(Data items)
------------------------------------------------------------------------

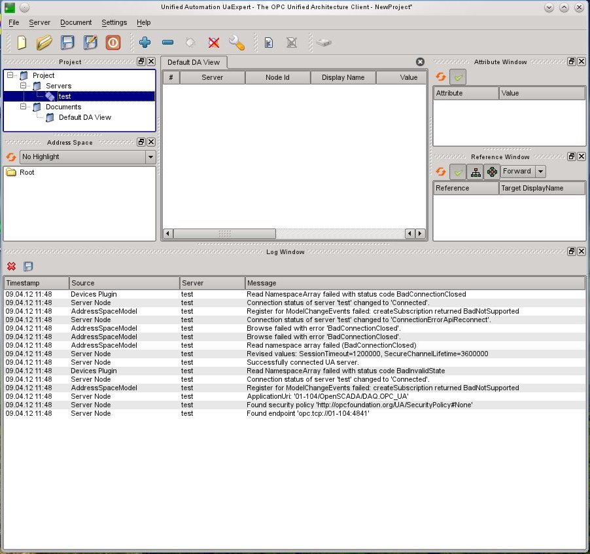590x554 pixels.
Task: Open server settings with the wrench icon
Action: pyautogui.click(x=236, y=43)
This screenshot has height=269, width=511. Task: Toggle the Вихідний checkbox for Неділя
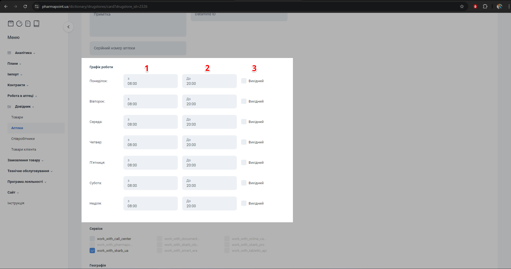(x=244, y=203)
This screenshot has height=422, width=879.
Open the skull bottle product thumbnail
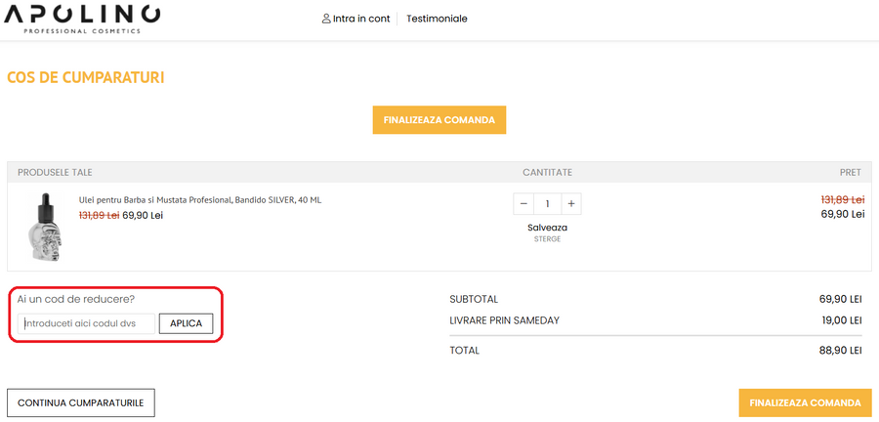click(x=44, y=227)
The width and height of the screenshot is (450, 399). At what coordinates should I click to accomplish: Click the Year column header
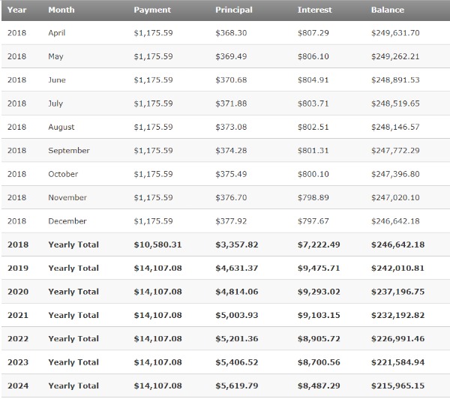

------------------------------------------------------------------------

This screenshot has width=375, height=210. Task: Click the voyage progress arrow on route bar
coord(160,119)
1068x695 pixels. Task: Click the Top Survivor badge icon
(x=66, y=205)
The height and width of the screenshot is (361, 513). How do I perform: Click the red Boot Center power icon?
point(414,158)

------------------------------------------------------------------------

* **What you have to do**
Please rewrite the entries from the line with "590x554 pixels." up to and including the line with "The width and", swapping "screenshot" for "image" and leaving everything else unchanged. Leave the pictures out.

* **Exercise output**
590x554 pixels.
Task: Open server settings with the wrench icon
Action: pyautogui.click(x=236, y=43)
This image has height=269, width=511. Task: Toggle the Вихідний checkbox for Неділя
(x=244, y=203)
This image has height=422, width=879.
Open the skull bottle product thumbnail
click(x=44, y=227)
The width and height of the image is (450, 399). At what coordinates should I click to accomplish: Click the Year column header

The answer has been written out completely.